The unified type system of datakit is what powers Carrier DB’s ability to accept any data type as any input without needing multiple commands for different inputs. For example, Carrier DB INCRBY auto-detects the increment argument type and accepts the increment value as any of: signed 64-bit integers [INT64_MIN, INT64_MAX], full unsigned 64-bit integers [0, UINT64_MAX], and binary64/doubles.

Next up: let’s look at some interesting components inside datakit.

multiarray

multiarray sounds simple enough. It’s an array… of multi.

multiarray is the first efficiency approach we use to avoid pointer bloat in our modern data structures. We don’t use linked lists anywhere in any of our data structures. We do not pay the linked list 8-16 bytes per element overhead. We are better than pointer hopping. We only use linear multiarray instances for tracking sequential positions.

A multiarray has three representations inside one container API:

multiarraySmall
multiarrayMedium
multiarrayFull

Even though there are three concrete implementations (small, medium, full), all access uses a single multiarray() API which knows how to access the current type as well as how to grow the underlying multiarray from small to medium to full when an insert causes an existing multiarray to exceed its allowed size limits.

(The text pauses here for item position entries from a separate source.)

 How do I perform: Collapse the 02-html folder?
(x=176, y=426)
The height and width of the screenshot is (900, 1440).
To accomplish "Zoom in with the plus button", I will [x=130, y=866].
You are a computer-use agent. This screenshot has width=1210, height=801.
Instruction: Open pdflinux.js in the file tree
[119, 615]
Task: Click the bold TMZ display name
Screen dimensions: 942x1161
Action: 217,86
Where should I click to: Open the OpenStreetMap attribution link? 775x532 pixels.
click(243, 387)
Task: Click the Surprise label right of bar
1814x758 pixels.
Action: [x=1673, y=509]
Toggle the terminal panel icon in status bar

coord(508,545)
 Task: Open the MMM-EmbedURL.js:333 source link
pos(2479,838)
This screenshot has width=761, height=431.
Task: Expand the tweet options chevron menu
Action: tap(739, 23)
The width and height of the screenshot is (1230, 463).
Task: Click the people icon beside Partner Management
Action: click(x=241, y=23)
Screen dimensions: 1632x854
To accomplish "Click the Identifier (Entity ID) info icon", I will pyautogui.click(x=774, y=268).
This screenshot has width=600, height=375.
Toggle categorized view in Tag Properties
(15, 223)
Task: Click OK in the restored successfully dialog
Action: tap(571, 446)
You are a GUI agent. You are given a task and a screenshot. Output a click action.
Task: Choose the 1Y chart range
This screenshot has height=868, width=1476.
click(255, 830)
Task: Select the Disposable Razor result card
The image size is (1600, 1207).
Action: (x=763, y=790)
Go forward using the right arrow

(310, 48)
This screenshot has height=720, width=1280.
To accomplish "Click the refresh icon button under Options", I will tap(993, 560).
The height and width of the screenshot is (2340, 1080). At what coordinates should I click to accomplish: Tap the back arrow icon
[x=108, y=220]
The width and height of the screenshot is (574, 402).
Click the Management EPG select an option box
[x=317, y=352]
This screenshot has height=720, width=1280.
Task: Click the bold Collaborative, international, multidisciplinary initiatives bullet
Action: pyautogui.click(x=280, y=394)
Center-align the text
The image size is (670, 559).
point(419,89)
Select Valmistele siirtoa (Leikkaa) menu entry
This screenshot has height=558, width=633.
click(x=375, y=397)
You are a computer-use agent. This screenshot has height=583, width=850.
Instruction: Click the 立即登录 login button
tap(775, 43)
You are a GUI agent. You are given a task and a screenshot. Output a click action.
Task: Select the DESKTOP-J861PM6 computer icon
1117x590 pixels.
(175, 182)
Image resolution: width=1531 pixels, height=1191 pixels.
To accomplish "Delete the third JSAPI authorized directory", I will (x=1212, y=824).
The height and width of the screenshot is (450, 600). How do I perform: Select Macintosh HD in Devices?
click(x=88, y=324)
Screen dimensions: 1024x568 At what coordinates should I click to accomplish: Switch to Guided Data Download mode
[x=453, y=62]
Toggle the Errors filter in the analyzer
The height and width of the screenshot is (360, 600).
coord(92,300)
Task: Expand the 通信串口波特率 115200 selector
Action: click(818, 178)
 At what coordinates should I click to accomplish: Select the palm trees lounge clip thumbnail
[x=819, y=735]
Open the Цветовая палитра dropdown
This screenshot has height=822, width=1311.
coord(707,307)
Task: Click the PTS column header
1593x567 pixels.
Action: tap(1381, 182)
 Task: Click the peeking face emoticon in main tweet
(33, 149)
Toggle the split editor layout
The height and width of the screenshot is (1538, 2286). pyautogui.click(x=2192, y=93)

What’s inside each multiarray level though?

multiarraySmall is just an array. One array. Example: you want to store 1,024 pointers taking up 8 KB. That’s a good size for a multiarraySmall.

But what if you wanted to store 6,000 pointers? Now you’re up to 48 KB and may want more efficient access by splitting one large array into many smaller arrays each with more ideal add/remove performance. The multiarray API will automatically upgrade your multiarraySmall to multiarrayMedium. multiarrayMedium is an array of arrays, so at this level you’re safe up to about 1,024 arrays of 1,024 pointers each (1 million pointers).

But what if you want to store 7 million pointers? Say hello to multiarrayFull. multiarrayFull is, because we want to be maximally memory efficient: a forward-reverse xor linked list of multiarrayMedium instances. This forward-reverse xor linked list in multiarrayFull is the only linked list type used in datakit data structures.

With multiarrayFull, you now have unlimited storage, retrieval, efficient updating, and efficient deleting of fixed-sized elements in arrays while using the least physical overhead possible and maximizing performance (plus, no pointer hopping—or at worst, pointer hopping amortized by one linked list hop per 1 million elements).

All upgrades between multiarray levels (small -> medium -> full) get handled automatically by a single wrapper API of multiarray() which knows the current container type, the maximum size of the current container, and how to upgrade to the next container level.

flat buffer

datakit’s flat buffer is another secret weapon in the war against per-element pointer bloat.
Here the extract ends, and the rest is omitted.